▶ What to work on: Can you arrange every entry below as a Markdown table with the columns No. and Line, giving each line a row number and leaving out blank lines?

▶ Provided records:
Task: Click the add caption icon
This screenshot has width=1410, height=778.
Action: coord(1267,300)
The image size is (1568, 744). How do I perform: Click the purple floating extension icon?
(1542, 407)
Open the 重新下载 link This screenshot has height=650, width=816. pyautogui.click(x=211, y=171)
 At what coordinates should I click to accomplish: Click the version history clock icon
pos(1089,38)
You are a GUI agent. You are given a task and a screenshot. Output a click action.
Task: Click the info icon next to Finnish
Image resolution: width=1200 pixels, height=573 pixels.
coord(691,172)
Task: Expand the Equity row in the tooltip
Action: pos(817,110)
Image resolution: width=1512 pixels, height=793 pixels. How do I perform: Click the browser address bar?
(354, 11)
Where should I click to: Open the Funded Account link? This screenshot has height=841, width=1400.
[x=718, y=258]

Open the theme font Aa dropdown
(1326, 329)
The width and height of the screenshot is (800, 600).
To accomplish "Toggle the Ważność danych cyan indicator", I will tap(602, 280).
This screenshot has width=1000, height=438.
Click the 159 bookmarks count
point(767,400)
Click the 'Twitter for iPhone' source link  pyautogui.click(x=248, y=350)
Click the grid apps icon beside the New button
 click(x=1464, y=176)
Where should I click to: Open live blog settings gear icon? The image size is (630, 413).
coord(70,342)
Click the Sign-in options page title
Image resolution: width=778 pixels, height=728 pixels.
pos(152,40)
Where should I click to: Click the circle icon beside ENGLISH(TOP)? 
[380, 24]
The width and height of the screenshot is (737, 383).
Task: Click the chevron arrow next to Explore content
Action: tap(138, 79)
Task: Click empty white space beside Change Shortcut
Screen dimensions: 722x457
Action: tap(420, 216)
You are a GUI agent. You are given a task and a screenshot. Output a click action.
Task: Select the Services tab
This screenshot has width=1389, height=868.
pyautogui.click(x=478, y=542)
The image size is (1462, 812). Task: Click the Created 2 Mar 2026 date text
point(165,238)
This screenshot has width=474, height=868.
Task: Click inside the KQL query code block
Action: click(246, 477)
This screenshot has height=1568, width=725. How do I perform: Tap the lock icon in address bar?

▶ Written reply:
| No. | Line |
|---|---|
| 1 | Task: Click the add caption icon |
| 2 | This screenshot has width=1410, height=778. |
| 3 | Action: coord(1267,300) |
| 4 | The image size is (1568, 744). How do I perform: Click the purple floating extension icon? |
| 5 | (1542, 407) |
| 6 | Open the 重新下载 link This screenshot has height=650, width=816. pyautogui.click(x=211, y=171) |
| 7 |  At what coordinates should I click to accomplish: Click the version history clock icon |
| 8 | pos(1089,38) |
| 9 | You are a GUI agent. You are given a task and a screenshot. Output a click action. |
| 10 | Task: Click the info icon next to Finnish |
| 11 | Image resolution: width=1200 pixels, height=573 pixels. |
| 12 | coord(691,172) |
| 13 | Task: Expand the Equity row in the tooltip |
| 14 | Action: pos(817,110) |
| 15 | Image resolution: width=1512 pixels, height=793 pixels. How do I perform: Click the browser address bar? |
| 16 | (354, 11) |
| 17 | Where should I click to: Open the Funded Account link? This screenshot has height=841, width=1400. |
| 18 | [x=718, y=258] |
| 19 | Open the theme font Aa dropdown |
| 20 | (1326, 329) |
| 21 | The width and height of the screenshot is (800, 600). |
| 22 | To accomplish "Toggle the Ważność danych cyan indicator", I will tap(602, 280). |
| 23 | This screenshot has width=1000, height=438. |
| 24 | Click the 159 bookmarks count |
| 25 | point(767,400) |
| 26 | Click the 'Twitter for iPhone' source link  pyautogui.click(x=248, y=350) |
| 27 | Click the grid apps icon beside the New button |
| 28 |  click(x=1464, y=176) |
| 29 | Where should I click to: Open live blog settings gear icon? The image size is (630, 413). |
| 30 | coord(70,342) |
| 31 | Click the Sign-in options page title |
| 32 | Image resolution: width=778 pixels, height=728 pixels. |
| 33 | pos(152,40) |
| 34 | Where should I click to: Click the circle icon beside ENGLISH(TOP)?  |
| 35 | [380, 24] |
| 36 | The width and height of the screenshot is (737, 383). |
| 37 | Task: Click the chevron arrow next to Explore content |
| 38 | Action: tap(138, 79) |
| 39 | Task: Click empty white space beside Change Shortcut |
| 40 | Screen dimensions: 722x457 |
| 41 | Action: tap(420, 216) |
| 42 | You are a GUI agent. You are given a task and a screenshot. Output a click action. |
| 43 | Task: Select the Services tab |
| 44 | This screenshot has width=1389, height=868. |
| 45 | pyautogui.click(x=478, y=542) |
| 46 | The image size is (1462, 812). Task: Click the Created 2 Mar 2026 date text |
| 47 | point(165,238) |
| 48 | This screenshot has width=474, height=868. |
| 49 | Task: Click inside the KQL query code block |
| 50 | Action: click(246, 477) |
| 51 | This screenshot has height=1568, width=725. How do I perform: Tap the lock icon in address bar? |